Making All Voices Count (MAVC) is delighted to announce a fringe event at TICTeC2017, that will provide TICTeC participants with an opportunity to further reflect how civic tech helps make change happen. We will share what we are learning from the 162 innovation and research projects our programme has supported, and reflect how technology is contributing towards change that leads towards responsive, accountable governance.
The way the MAVC contribute to this change is by supporting initiatives that use technologies, and building understanding of when the technologies help, and how.
Different innovation and scaling projects supported by MAVC use different approaches to strengthen citizen voice and achieve government responsiveness and accountability.
- Some use GPS technology to convert local people’s knowledge into digitised data and convene consultations or dialogues between local people and government officials in which this information is used to shape planning processes or budget priorities.
- Some use innovative software platforms to gather feedback from service users about government services or performance, and then process and publicise it so that governments can do more of what people want or need.
- Some build on small pilot projects that have opened up local government data to expose inefficiency, leakage and corruption, and scale them up to reach more places, or to cover the national level.
- Some crowd-source citizens’ textual accounts or photographic evidence of mismanagement of natural resources while also building anti-corruption coalitions of citizens, civil society organisations and public officials, and supply the coalitions with the evidence they need to make extractive industries or governments act more accountable.

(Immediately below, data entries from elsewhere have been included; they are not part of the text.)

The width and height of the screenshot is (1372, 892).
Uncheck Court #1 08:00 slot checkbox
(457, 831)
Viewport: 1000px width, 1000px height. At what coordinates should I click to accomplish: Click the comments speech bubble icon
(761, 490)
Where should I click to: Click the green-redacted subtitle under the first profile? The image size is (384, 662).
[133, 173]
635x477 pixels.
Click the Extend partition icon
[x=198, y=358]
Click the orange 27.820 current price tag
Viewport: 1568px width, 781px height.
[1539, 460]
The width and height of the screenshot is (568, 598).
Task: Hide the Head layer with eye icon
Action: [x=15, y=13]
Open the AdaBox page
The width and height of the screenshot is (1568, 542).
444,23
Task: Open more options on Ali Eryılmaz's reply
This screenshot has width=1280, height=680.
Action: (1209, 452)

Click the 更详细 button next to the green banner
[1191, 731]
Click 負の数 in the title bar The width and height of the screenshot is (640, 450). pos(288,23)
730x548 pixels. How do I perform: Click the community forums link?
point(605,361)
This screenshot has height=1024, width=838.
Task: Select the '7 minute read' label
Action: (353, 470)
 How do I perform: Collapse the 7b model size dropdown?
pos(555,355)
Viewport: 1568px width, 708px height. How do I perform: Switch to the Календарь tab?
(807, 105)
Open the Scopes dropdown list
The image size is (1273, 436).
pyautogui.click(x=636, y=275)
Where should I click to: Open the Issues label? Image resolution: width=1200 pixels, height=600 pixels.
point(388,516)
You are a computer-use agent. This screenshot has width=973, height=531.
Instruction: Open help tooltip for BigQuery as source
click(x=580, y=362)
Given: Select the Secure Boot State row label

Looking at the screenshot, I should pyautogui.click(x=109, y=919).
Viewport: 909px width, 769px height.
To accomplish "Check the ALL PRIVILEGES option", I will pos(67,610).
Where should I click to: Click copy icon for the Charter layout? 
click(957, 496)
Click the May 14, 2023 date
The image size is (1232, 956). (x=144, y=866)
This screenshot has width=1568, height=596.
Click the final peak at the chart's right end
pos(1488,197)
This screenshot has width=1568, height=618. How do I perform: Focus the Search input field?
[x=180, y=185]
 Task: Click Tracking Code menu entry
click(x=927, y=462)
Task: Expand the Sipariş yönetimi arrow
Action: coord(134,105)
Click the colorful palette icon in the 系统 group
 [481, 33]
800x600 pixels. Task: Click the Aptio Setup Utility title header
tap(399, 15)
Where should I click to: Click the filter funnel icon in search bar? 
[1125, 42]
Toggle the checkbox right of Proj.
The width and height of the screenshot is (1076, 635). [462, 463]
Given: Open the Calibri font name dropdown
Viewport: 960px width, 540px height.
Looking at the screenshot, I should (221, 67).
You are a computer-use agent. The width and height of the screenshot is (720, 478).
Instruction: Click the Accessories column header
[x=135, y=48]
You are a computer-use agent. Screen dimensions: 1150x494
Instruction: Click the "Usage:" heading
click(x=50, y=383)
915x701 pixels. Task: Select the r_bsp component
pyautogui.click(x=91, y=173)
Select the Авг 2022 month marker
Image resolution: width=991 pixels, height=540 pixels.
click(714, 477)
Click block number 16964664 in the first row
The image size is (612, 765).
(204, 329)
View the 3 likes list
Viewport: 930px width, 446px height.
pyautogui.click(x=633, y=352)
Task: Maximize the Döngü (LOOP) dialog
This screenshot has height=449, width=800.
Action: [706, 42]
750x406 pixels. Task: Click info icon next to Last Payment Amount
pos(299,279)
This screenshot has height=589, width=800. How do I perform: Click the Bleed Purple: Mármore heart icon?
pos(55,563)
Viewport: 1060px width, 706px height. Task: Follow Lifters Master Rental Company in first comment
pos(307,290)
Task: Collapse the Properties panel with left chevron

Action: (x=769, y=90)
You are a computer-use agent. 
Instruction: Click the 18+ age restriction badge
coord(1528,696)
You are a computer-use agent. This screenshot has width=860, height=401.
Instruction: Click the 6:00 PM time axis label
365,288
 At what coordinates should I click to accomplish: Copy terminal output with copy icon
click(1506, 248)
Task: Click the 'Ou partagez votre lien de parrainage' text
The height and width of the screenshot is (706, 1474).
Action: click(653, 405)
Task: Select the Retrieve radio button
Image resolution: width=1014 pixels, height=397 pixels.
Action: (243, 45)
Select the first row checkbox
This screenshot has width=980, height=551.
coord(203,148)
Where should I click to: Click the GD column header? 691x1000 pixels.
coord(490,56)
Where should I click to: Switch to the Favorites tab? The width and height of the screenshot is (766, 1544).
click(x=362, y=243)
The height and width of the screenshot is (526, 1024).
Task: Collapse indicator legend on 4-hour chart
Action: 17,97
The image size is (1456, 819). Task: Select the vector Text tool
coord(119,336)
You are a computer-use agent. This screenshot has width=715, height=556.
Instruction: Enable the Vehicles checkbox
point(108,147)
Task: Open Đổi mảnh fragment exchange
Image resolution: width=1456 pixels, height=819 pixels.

- Some use online or offline sourcing of service user complaints to expose weaknesses in the ways governments regulate private-sector service providers and seek redress for affected citizens.
As for the research projects supported by MAVC, most of these explore particular questions about how citizens’ struggles for transparent and accountable governance have fared in different contexts and why, or about the conditions under which governments have reformed or adapted to become more responsive and gain their citizens’ trust. Some are researching who takes up opportunities created to engage with policy-makers or use newly-opened data, and to what extent the experience changes their way of exercising their citizenship over the long term. Some compare what happens in response to citizen demand voiced through diverse digital and offline channels, and how these various forms of citizen engagement relate to changing behaviours and cultures within government bureaucracies or service provider agencies.
In this fourth year of the MAVC programme, we’ve been reflecting on the different ways in which these projects try to contribute to more effective citizen voice and more responsive, accountable governance. At the MAVC Fringe Event at TICTeC17, we’re inviting you to join us on a journey of figuring out these pathways or streams, understanding the landscape through which they pass, and exploring where they connect with each other.
Above all, we’ll be picking out what we can all learn from this journey to make our future work more effective.